[105] Aduarte says: "The matter was opposed by many difficulties and the great resistance of influential persons in the community, but as it was to be done without expense to the royal treasury, all were overcome."—Rizal.
La Concepción says, vol. iii, p. 234, that the royal officials did not exercise the requisite care in the fitting of Luis Dasmariñas's vessels, as the expedition was not to their taste.
[106] A Chinese vessel, lighter and swifter than the junk, using oars and sails.
[107] Aduarte says that the fleet left the bay on September 17.—Rizal.
La Concepción gives the same date, and adds that Dasmariñas took in his vessel, the flagship, Father Ximinez, while Aduarte sailed in the almiranta. The complement of men, sailors and soldiers was only one hundred and fifty. Aduarte left the expedition by command of the Dominican superior after the almiranta had put in to refit at Nueva Segovia, "as he [i.e., the superior] did not appear very favorable to such extraordinary undertakings." He returned with aid to Dasmariñas, sailing from Manila September 6, almost a year after the original expedition had sailed.

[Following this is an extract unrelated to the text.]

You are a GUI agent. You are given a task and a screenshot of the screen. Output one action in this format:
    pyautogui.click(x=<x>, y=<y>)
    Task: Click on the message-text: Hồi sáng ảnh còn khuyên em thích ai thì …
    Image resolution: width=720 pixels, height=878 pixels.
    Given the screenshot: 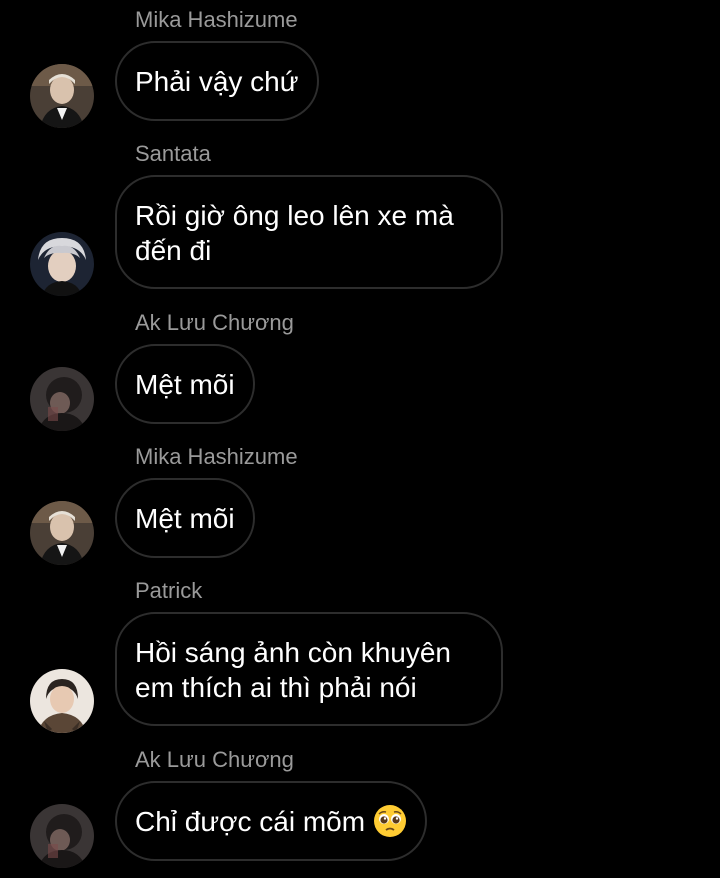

[108] The island of Corregidor, also called Mirabilis.—Rizal.
[109] The almiranta was wrecked because of striking some shoals, while pursuing a Chinese craft with piratical intent. The Spanish ship opened in two places and the crew were thrown into the sea. Some were rescued and arrested by the Chinese authorities.—Rizal.
La Concepción says that the majority of the Spaniards determined to pursue and capture the Chinese vessel contrary to the advice of the pilot and a few others, and were consequently led into the shoals.
[110] This man became a religious later. We present his famous relation of 1621 in a later volume of this series. Hernando de los Rios was accompanied by Aduarte on his mission.
[111] It has been impossible to verify this citation. Of the four generally known histories of the Indias written at the time of Los Rios Coronel's letter, that of Las Casas only contains chapters of the magnitude cited, and those chapters do not treat of the demarcation question. Gonzalez Fernandez de Oviedo y Valdés: Historia general y natural de las Indias (Madrid, Imprenta de la Real Academia de la Historia, 1851), edited by Amador de los Rios, discusses the demarcation in book ii, ch. viii, pp. 32, 33, and book xxi, ch. ii, pp. 117, 118; Bartolomé de las Casas: Historia de las Indias (Madrid, 1875), edited by Marquis de la Fuensanta del Valle (vols. 62-66 of Documentos inéditos para la historia de España), in book i, ch. lxxix, pp. 485, 486; Antonio de Herrera: Historia general de los Indios occidentalis (Madrid, 1601), in vol. i, ch. iiii, pp. 50-53, and ch. x, pp. 62-64; Joseph de Acosta: Historia de las Indias (first published in Spanish in Sevilla in 1590) does not discuss the matter. Neither is the reference to Giovanni Pietro Maffei's Historiarum Indicarum (Coloniae Agrippinae, 1590), where the demarcation is slightly mentioned.